▶ _Textauszug_:
=-=-=

Nikolai Vogel: Vielzweckbuch. Langgedicht. Herford (edition offenes feld) 2021. 200 Seiten. 20,00 Euro.

Permutationen
Zu Nikolai Vogels Vielzweckbuch


Vogels neuer Gedichtband erinnert mich etwas an den Mathematikunterricht in der Abiturstufe. Es war die Zeit, da das Fach nach langem Warten doch noch den Turn schaffte. Es machte mir plötzlich Spaß, was nicht nur an der großartigen Mathelehrerin lag, sondern eben auch am Stoff. Wir hatten das Rechnen hinter uns gelassen, und flogen.              
    Ein Gebiet, das wir zu beackern hatten, nannte sich Kombinatorik und beschäftigte sich, soweit ich mich erinnere, mit Reihen und Folgen. Lineare Algebra. Schon das Wort hatte etwas Zauberisches.

Nikolai Vogel legt nun in der edition offenes feld einen Gedichtband vor, der den Titel Vielzweckbuch trägt. Der Band hat keine Seitenzahlen, und auch die Anzahl der enthaltenen Gedichte lässt sich nicht endgültig bestimmen. Nicht endgültig heißt aber nicht: Nicht. Es sind eine Vielzahl von Bestimmungen möglich. Kombination von n Elementen zur k-ten Klasse. Das war der Zauberspruch, der die Mathematik zum Klingen brachte.

=-=-=

▶ _Unbearbeitete Datensätze_:
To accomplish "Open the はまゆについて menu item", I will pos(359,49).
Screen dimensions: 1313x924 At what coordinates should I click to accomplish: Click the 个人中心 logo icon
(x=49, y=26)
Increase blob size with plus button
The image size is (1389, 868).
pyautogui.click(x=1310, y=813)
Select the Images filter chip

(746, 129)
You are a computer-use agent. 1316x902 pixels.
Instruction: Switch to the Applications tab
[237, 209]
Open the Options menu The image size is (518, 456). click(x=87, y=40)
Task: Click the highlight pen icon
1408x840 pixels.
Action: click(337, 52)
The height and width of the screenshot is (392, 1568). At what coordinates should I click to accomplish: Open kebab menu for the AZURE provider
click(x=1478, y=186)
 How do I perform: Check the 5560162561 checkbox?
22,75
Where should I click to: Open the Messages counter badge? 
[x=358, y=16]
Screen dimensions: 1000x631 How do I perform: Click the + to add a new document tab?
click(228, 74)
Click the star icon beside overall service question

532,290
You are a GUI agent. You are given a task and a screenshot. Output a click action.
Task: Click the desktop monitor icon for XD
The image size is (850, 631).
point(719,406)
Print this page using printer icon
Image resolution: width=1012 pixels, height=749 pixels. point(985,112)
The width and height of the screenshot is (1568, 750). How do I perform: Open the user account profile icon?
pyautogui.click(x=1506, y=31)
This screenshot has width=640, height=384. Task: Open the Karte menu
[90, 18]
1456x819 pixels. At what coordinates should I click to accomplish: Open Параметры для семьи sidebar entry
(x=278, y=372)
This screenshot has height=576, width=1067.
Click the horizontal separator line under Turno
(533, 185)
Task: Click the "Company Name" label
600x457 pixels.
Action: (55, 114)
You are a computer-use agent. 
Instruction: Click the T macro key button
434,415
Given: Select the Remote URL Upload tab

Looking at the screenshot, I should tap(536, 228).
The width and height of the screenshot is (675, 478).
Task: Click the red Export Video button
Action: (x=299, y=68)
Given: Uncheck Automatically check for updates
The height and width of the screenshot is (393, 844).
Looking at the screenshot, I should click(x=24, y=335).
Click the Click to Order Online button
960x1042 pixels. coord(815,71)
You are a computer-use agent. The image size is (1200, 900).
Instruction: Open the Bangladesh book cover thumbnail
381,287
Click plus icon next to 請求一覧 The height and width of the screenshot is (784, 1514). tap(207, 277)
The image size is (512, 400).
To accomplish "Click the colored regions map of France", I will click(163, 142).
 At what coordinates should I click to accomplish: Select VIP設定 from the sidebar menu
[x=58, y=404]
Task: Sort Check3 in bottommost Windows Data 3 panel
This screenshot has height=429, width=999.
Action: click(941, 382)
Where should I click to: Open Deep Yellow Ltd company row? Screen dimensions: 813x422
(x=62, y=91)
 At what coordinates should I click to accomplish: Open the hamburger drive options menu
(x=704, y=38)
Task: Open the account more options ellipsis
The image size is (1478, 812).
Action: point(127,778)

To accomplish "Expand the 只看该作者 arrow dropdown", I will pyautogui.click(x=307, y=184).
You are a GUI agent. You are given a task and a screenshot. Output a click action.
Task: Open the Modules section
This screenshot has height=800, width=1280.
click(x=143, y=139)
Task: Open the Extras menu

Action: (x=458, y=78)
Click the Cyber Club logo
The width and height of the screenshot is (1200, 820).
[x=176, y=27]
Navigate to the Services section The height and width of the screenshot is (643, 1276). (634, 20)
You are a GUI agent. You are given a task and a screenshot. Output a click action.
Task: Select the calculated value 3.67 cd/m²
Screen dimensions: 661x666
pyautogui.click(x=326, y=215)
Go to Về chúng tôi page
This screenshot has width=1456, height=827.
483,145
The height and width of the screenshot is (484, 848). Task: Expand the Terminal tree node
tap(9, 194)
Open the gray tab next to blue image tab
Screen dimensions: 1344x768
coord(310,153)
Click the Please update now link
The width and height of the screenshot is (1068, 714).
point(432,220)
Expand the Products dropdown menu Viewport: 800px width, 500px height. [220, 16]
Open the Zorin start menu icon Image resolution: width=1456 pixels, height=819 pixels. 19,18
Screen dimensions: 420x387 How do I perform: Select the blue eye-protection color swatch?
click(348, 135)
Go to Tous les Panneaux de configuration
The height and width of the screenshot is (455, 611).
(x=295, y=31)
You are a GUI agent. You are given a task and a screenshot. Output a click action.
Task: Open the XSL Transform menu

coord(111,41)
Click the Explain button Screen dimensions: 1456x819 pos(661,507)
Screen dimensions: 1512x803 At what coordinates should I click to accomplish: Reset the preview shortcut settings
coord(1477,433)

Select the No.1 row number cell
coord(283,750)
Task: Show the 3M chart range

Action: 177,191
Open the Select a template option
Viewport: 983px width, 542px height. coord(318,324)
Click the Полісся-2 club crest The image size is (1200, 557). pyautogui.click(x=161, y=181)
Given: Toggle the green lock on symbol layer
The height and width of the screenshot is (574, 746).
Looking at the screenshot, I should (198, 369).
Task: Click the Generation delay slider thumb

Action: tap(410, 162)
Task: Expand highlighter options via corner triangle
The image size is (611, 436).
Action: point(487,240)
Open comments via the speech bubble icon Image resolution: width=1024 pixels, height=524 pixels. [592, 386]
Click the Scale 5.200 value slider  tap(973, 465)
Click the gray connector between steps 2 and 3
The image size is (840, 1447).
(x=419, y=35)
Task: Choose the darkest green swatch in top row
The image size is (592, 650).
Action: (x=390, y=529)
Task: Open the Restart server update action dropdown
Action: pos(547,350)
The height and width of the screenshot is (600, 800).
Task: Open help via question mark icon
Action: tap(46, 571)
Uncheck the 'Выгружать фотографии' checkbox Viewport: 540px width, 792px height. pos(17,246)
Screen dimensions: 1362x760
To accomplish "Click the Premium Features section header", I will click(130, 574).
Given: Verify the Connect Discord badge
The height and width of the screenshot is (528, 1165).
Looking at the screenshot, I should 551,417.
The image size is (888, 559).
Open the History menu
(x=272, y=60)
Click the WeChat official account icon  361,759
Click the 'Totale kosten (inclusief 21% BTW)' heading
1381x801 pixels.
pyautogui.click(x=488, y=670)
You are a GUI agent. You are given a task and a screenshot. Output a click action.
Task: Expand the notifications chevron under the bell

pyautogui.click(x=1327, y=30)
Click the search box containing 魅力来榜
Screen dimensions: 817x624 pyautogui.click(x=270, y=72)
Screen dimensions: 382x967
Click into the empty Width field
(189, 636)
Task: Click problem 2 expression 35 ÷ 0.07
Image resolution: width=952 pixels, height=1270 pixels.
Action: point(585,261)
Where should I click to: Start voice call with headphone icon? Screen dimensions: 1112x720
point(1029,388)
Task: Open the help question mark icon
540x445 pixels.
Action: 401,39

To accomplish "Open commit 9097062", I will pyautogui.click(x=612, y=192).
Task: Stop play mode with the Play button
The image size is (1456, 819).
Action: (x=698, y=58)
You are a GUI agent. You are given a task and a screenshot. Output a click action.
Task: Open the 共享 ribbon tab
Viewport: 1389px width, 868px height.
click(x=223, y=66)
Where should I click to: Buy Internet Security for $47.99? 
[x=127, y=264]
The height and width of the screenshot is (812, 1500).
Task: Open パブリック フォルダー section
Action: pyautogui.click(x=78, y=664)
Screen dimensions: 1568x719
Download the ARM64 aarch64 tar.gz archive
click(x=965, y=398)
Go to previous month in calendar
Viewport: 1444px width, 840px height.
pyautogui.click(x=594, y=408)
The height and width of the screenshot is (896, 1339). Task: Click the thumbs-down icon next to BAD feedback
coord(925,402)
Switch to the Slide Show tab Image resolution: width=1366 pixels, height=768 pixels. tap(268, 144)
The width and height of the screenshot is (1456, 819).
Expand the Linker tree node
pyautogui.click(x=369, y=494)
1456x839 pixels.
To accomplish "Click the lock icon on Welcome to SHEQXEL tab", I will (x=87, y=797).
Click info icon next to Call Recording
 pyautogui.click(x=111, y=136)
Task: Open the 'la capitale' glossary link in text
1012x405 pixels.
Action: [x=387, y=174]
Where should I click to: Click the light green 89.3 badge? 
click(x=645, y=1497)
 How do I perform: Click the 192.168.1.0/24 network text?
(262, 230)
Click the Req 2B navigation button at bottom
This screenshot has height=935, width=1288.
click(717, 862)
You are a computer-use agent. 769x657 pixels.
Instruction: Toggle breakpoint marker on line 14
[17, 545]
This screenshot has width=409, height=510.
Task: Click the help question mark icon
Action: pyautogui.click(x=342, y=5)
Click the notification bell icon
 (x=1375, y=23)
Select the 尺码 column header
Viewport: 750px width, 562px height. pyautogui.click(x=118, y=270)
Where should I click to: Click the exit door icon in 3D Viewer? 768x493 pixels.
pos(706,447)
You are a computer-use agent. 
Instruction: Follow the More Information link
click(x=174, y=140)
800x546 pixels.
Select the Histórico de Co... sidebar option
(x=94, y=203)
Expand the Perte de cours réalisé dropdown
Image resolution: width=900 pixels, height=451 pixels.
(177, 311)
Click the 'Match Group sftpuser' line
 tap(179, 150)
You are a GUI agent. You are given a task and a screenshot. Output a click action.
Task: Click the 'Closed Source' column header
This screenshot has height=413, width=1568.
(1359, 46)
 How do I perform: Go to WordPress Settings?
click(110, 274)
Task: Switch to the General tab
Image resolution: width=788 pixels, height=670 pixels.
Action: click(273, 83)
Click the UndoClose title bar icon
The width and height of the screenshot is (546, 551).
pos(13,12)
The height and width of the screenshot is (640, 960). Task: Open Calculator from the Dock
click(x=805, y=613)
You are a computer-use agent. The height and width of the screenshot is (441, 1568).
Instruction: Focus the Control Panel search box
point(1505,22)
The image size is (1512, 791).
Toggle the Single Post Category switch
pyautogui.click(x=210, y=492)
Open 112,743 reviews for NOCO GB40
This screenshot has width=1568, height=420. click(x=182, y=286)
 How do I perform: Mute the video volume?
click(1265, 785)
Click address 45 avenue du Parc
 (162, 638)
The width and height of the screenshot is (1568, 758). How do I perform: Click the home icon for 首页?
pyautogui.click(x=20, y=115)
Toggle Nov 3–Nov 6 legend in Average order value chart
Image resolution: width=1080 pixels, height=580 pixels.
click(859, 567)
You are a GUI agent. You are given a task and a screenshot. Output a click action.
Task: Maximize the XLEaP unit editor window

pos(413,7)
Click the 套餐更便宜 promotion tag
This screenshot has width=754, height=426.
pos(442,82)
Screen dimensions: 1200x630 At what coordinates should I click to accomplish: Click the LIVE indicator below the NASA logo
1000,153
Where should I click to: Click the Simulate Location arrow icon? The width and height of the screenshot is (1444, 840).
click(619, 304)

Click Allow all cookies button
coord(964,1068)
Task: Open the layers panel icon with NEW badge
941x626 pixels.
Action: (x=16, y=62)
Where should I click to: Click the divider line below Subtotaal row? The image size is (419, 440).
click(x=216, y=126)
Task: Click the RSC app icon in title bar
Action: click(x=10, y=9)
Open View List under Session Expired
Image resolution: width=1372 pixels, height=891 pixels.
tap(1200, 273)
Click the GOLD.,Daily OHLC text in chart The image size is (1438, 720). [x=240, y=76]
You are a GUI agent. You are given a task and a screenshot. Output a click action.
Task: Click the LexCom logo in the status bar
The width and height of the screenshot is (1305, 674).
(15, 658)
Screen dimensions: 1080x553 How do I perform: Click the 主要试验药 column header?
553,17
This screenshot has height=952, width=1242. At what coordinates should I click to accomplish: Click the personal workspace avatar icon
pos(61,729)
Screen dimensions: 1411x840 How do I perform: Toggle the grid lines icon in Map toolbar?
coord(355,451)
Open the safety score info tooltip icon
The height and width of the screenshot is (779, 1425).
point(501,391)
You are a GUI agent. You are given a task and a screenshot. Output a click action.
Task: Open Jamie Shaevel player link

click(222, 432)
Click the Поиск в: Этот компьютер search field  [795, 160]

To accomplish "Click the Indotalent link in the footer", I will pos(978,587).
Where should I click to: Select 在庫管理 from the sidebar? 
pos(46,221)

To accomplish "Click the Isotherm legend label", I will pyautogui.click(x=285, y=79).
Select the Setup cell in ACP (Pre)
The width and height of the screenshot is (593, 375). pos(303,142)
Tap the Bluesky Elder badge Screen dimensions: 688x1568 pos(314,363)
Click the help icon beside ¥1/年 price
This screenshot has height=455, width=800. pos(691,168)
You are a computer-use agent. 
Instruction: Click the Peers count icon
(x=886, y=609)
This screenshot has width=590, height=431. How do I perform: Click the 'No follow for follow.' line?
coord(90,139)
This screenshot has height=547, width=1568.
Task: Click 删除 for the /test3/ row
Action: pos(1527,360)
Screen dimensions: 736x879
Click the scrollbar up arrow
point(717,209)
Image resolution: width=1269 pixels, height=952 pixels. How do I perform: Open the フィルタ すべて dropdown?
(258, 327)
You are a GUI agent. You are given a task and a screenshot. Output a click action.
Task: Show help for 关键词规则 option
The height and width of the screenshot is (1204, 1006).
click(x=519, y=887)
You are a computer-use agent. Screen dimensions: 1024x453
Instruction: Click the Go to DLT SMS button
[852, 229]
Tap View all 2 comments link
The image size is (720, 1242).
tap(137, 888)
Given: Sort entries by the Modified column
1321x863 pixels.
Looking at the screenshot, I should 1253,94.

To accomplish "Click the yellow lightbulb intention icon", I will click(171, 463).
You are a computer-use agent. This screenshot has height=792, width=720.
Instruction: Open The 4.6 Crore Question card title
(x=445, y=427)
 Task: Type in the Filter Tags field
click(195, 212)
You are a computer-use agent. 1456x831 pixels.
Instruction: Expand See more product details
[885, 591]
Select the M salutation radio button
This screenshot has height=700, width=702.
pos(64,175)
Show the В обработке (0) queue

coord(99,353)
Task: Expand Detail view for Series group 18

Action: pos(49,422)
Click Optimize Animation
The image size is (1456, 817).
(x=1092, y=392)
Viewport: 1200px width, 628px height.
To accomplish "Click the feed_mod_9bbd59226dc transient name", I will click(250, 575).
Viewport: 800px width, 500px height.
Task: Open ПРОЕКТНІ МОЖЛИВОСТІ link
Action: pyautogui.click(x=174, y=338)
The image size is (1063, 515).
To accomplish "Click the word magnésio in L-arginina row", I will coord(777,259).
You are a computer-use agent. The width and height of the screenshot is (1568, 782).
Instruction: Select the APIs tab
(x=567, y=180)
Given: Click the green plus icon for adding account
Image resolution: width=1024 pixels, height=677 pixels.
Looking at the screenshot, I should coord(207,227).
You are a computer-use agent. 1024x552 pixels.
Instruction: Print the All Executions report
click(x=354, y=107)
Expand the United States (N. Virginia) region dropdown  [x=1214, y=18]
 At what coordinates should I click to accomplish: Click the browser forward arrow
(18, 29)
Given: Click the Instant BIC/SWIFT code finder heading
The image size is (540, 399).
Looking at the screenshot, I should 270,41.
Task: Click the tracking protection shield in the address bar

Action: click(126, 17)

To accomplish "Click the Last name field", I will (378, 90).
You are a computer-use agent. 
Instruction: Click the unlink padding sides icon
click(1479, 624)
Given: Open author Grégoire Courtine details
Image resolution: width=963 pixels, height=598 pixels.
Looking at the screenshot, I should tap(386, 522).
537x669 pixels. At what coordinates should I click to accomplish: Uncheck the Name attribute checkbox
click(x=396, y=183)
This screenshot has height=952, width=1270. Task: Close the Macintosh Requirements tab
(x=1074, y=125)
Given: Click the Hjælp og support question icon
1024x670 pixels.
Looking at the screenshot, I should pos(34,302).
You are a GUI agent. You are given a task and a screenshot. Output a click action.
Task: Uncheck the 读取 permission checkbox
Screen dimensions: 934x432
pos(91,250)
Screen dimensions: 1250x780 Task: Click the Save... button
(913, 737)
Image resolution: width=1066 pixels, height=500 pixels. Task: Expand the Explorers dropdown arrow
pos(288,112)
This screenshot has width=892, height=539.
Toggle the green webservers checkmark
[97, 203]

=-=-=

▶ _Aufgabe A_:
Beantworte diese Fragen zum Text über Nikolai Vogels Vielzweckbuch:
(i) In welchem Verlag und in welchem Jahr ist der Band erschienen?
(ii) Wie hieß das Gebiet, das in der Abiturstufe zu beackern war?
(iii) Was hat der Band laut Text nicht?
▶ _Aufgabe B_:
Zähle sämtliche Angaben zum Buch auf, die in der ersten Zeile des Texts über Nikolai Vogels Vielzweckbuch stehen.
▶ _Aufgabe C_:
Führe den Text über Nikolai Vogels Vielzweckbuch im selben Ton weiter, beginnend nach seinem letzten Satz.

▶ _Antwort A_:
(i) In der edition offenes feld, 2021.
(ii) Kombinatorik.
(iii) Seitenzahlen.

▶ _Antwort B_:
- Nikolai Vogel
- Vielzweckbuch
- Langgedicht
- Herford
- edition offenes feld
- 2021
- 200 Seiten
- 20,00 Euro

▶ _Antwort C_:
Wikipedia beschreibt unter dem Stichwort Permutation das Verfahren wie folgt:

„Unter einer Permutation (von lateinisch permutare‚vertauschen‘) versteht man in der Kombinatorik eine Anordnung von Objekten in einer bestimmten Reihenfolge. Je nachdem, ob manche Objekte mehrfach auftreten dürfen oder nicht, spricht man von einer Permutation mit Wiederholung oder einer Permutation ohne Wiederholung. Die Anzahl der Permutationen ohne Wiederholung ergibt sich als Fakultät, während die Anzahl der Permutationen mit Wiederholung über Multinominalkoeffizienten angegeben wird.“

Überträgt man das auf die Lyrik entsteht eben ein kombinatorisches Spiel, das dem Leser ermöglicht, durch Veränderungen im Leseverhalten, zum Beispiel, durch die Verschiebung der Leserichtung, aus den vorgegebenen Kurzversen dichterische Aussagen zu generieren. Aktive Rezeption, wenn man so will, und man muss sich darauf einlassen. Wenn man es tut, macht es einen Riesenspaß.

Neugier Umgebung/ So vieles in Sicht
Nah und entfernt/ Bleiben wie lange
Nur ein Leben/ Gegenwart jetzt

oder:

Neugier Umgebung
Nah und entfernt
Nur ein Leben

oder:

So vieles in Sicht
Bleiben wie lange
Gegenwart jetzt

Dieses Beispiel ist dem Zufall geschuldet. Ich habe das Buch an einer beliebigen Stelle geöffnet. Ungefähr in der Mitte. Aber es funktioniert so gut wie immer, dass die Verse sich ordnen.

Jede Seite des Buches enthält jeweils sechs Verse. Die Verse sich recht allgemein gehalten, sozusagen abstrakt, erhalten aber, wenn sie sich gegenseitig beleuchten, Substanz. Eine Substanz, die zum Teil in ihnen selbst liegt, aber auch in der Projektion eines Lesers. Dabei aber ergibt sich keine Beliebigkeit. Die Substanz erscheint, sozusagen, an jeder Stelle substanziell, zuweilen geradezu existenziell.